About Supersonic Flights
Supersonic flights are characterized by a speed that’s greater than the speed of sound. Depending on the air temperature, as well as the elevation, supersonic flights can reach or exceed 768 mph.
When a jet breaks the speed of sound, it creates a loud noise. Known as a sonic boom, it’s loud enough to shatter glass windows. This has prompted the FAA to place restrictions on supersonic flights. Up until now, supersonic flights have been restricted to over sea. Fortunately, the FAA is now allowing certain aerospace companies to conduct supersonic flight tests over land, including Aerion and Spike.
The FAA Approves Supersonic Flights Over Land
It’s important to note that the FAA isn’t giving all aerospace companies free rein to conduct supersonic flight over land. Rather, it’s only allowing certain aerospace companies to conduct them. The FAA is also requiring the selected aerospace companies to apply for approval. Only after receiving approval from the FAA can they conduct supersonic flights over land.

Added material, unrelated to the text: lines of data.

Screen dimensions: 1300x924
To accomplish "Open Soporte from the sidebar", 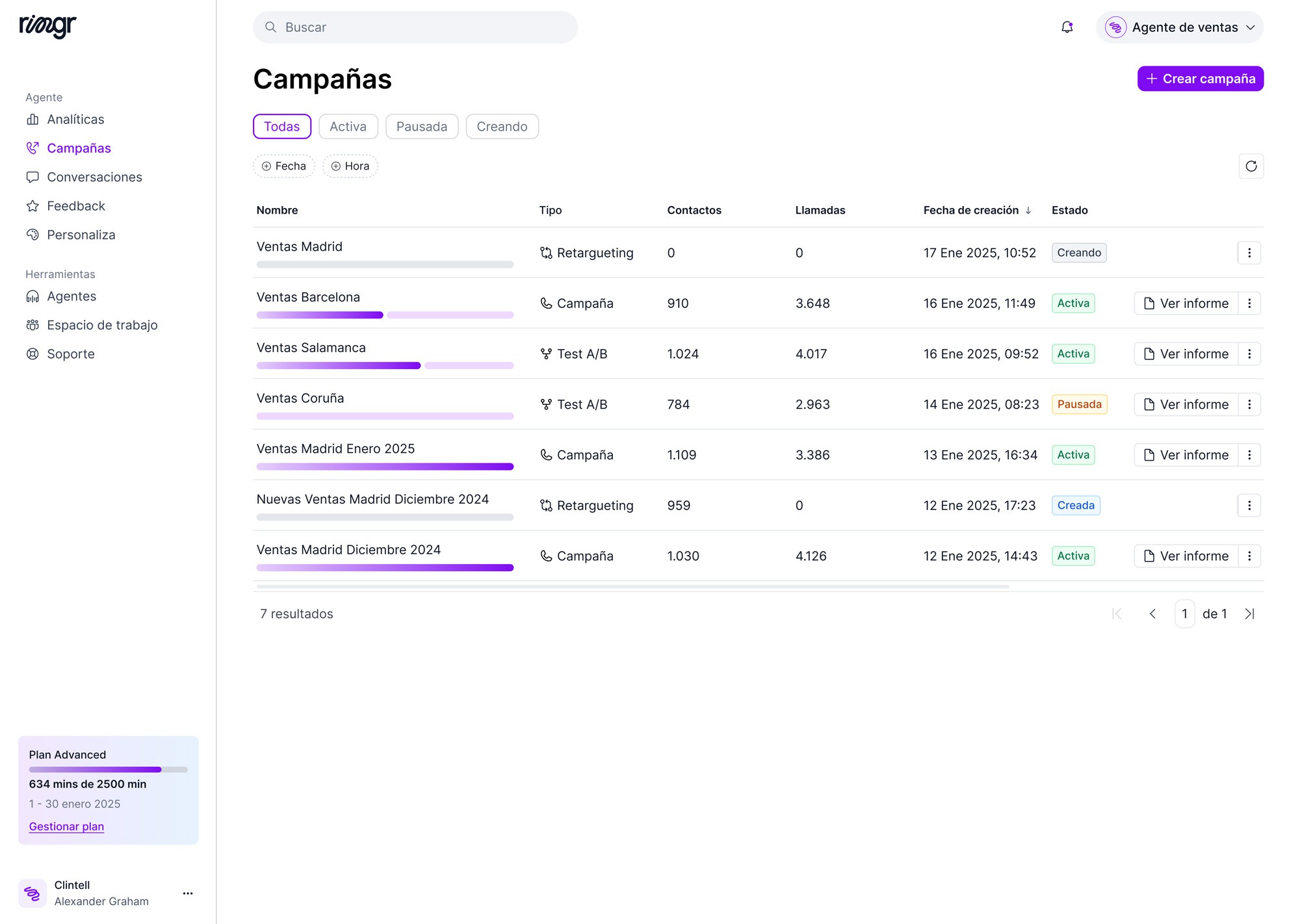I will [x=70, y=354].
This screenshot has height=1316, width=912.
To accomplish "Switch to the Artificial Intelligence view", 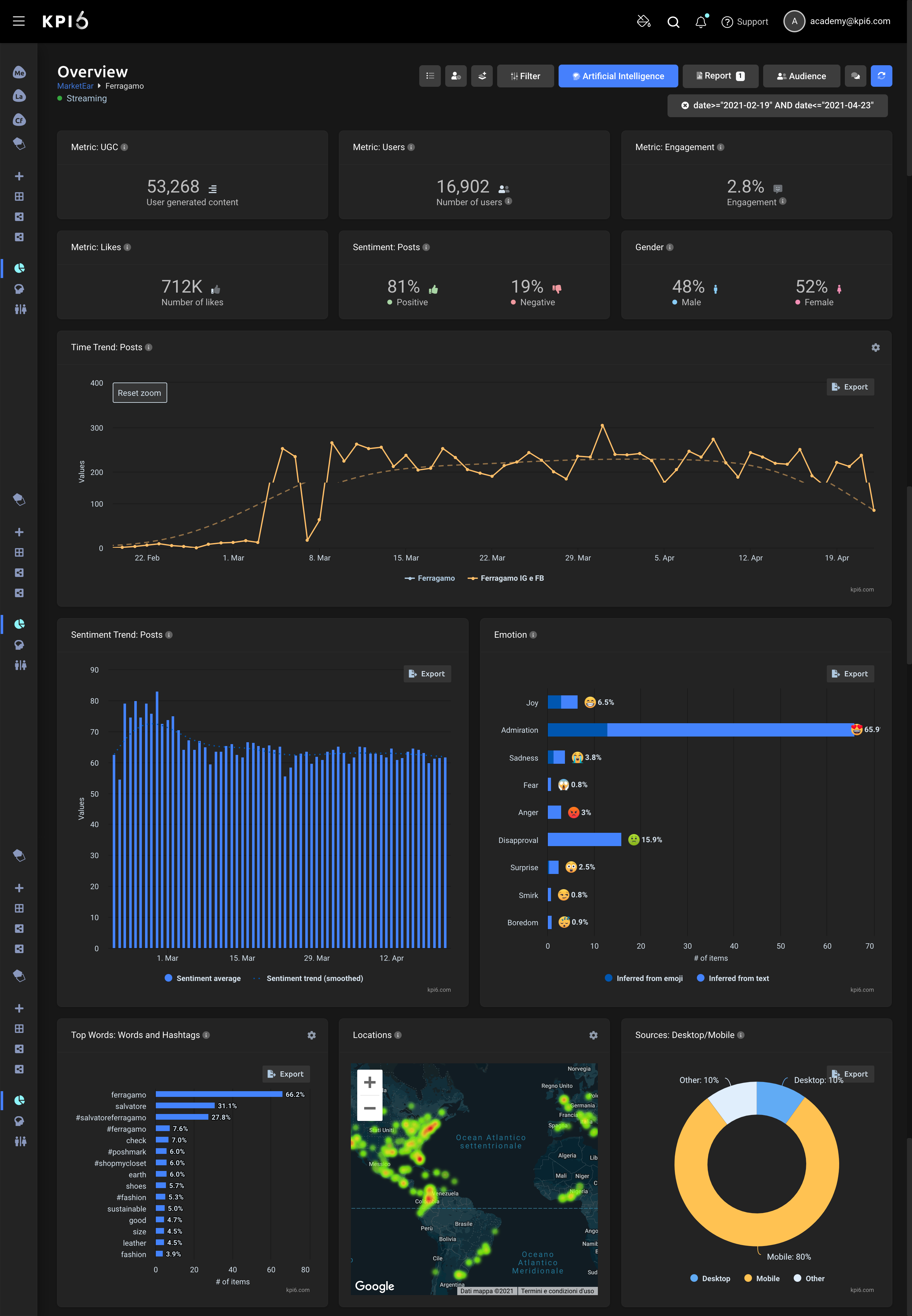I will tap(618, 75).
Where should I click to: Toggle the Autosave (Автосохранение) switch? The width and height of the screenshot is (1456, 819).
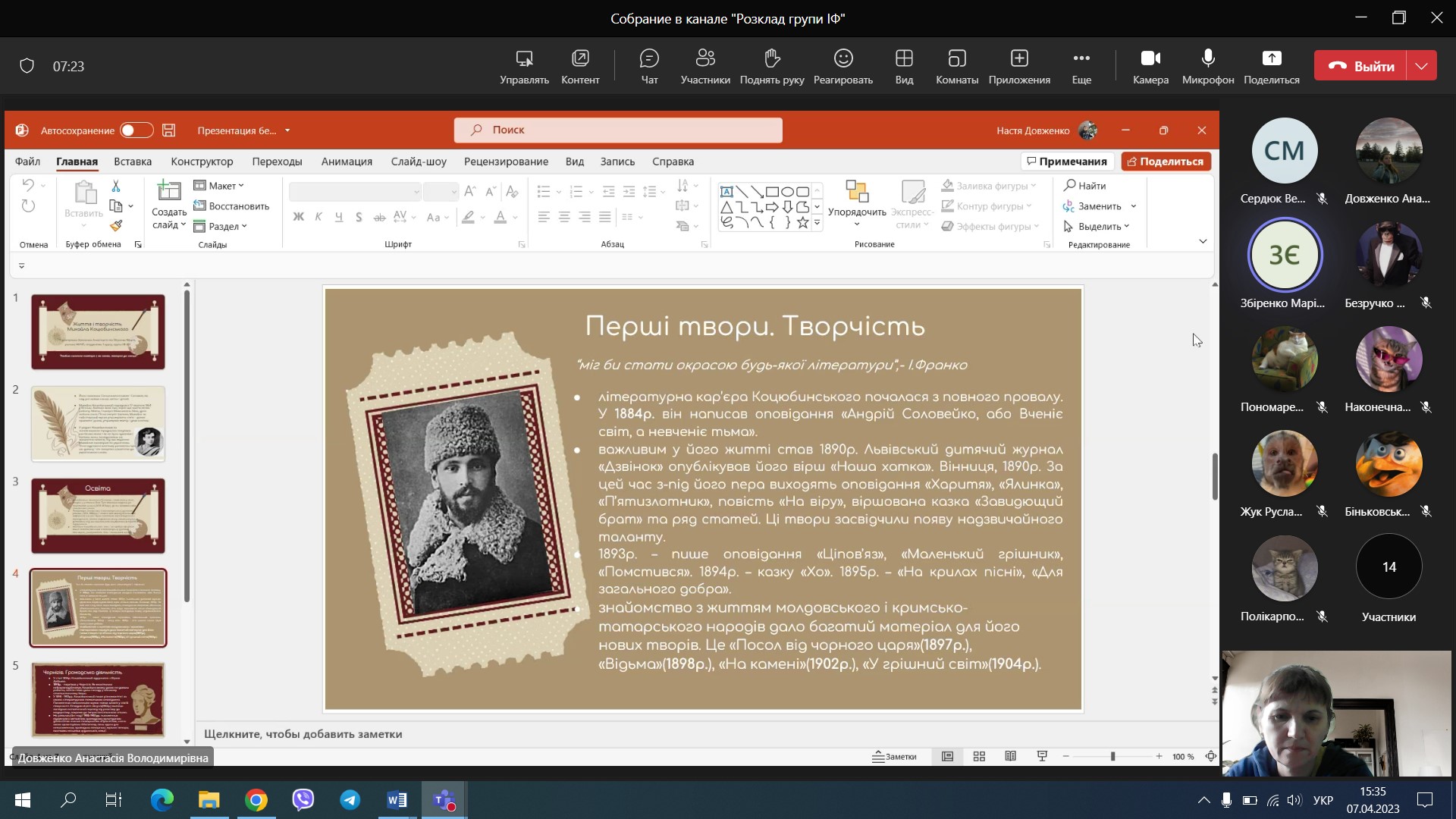pos(136,130)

With the FAA’s recent approval of supersonic flights over land, aerospace companies will likely have an easier time refining their jets so that they are ready for use. Supersonic flight, while still in the early stages of development, could pave the way for faster air travel. With speeds greater than that of sound, jets can quickly transport passengers across long distances — typically in a fraction of the time of traditional commercial jets.
When speaking about the FAA’s recent approval, Transportation Secretary Elaine L. Chao explained that it will help to reintroduce supersonic technology while showcasing the FAA’s commitment to safety. “Today’s action is a significant step toward reintroducing civil supersonic flight and demonstrates the department’s commitment to safe innovation,” said Transportation Secretary Elaine L. Chao in a statement regarding the FAA’s decision.
Supersonic flights are still in the early stages of development. Aerion says it will likely begin testing its supersonic jet in 2025. Nonetheless, the FAA’s recent approval for supersonic flights over land will help aerospace companies like Aerion, as well as Spike and Boom, refine their technology so that it can be used in real-world applications.